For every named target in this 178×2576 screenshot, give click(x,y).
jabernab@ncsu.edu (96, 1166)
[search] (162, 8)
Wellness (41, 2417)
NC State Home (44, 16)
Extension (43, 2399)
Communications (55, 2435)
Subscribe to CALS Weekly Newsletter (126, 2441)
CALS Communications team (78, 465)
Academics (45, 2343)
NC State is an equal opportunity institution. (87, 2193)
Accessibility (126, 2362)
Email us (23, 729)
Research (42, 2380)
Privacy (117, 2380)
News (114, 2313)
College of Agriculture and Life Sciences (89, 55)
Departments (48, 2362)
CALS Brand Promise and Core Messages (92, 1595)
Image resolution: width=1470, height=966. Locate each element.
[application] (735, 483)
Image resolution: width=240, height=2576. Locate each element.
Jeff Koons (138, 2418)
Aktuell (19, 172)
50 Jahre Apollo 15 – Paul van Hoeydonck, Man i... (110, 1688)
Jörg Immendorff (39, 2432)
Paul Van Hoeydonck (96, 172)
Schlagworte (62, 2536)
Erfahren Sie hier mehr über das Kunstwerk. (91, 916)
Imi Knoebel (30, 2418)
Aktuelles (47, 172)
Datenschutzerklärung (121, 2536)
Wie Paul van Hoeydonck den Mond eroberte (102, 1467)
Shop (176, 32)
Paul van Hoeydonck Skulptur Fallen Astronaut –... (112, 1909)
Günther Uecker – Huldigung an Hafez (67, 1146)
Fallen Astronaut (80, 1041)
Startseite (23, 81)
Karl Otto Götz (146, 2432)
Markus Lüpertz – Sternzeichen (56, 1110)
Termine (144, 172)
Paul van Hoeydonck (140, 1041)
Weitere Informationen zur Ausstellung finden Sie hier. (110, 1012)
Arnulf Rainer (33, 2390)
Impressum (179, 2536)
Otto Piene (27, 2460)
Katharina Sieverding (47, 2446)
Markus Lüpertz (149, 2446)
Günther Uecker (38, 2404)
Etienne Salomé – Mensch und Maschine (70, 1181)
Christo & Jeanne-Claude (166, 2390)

####

▶ _Work required_
Copy each line of the listing verbatim.

▶ _Solution_
For every named target in this 178×2576 screenshot, give click(x,y).
jabernab@ncsu.edu (96, 1166)
[search] (162, 8)
Wellness (41, 2417)
NC State Home (44, 16)
Extension (43, 2399)
Communications (55, 2435)
Subscribe to CALS Weekly Newsletter (126, 2441)
CALS Communications team (78, 465)
Academics (45, 2343)
NC State is an equal opportunity institution. (87, 2193)
Accessibility (126, 2362)
Email us (23, 729)
Research (42, 2380)
Privacy (117, 2380)
News (114, 2313)
College of Agriculture and Life Sciences (89, 55)
Departments (48, 2362)
CALS Brand Promise and Core Messages (92, 1595)
Image resolution: width=1470, height=966. Locate each element.
[application] (735, 483)
Image resolution: width=240, height=2576. Locate each element.
Jeff Koons (138, 2418)
Aktuell (19, 172)
50 Jahre Apollo 15 – Paul van Hoeydonck, Man i... (110, 1688)
Jörg Immendorff (39, 2432)
Paul Van Hoeydonck (96, 172)
Schlagworte (62, 2536)
Erfahren Sie hier mehr über das Kunstwerk. (91, 916)
Imi Knoebel (30, 2418)
Aktuelles (47, 172)
Datenschutzerklärung (121, 2536)
Wie Paul van Hoeydonck den Mond eroberte (102, 1467)
Shop (176, 32)
Paul van Hoeydonck Skulptur Fallen Astronaut –... (112, 1909)
Günther Uecker – Huldigung an Hafez (67, 1146)
Fallen Astronaut (80, 1041)
Startseite (23, 81)
Karl Otto Götz (146, 2432)
Markus Lüpertz – Sternzeichen (56, 1110)
Termine (144, 172)
Paul van Hoeydonck (140, 1041)
Weitere Informationen zur Ausstellung finden Sie hier. (110, 1012)
Arnulf Rainer (33, 2390)
Impressum (179, 2536)
Otto Piene (27, 2460)
Katharina Sieverding (47, 2446)
Markus Lüpertz (149, 2446)
Günther Uecker (38, 2404)
Etienne Salomé – Mensch und Maschine (70, 1181)
Christo & Jeanne-Claude (166, 2390)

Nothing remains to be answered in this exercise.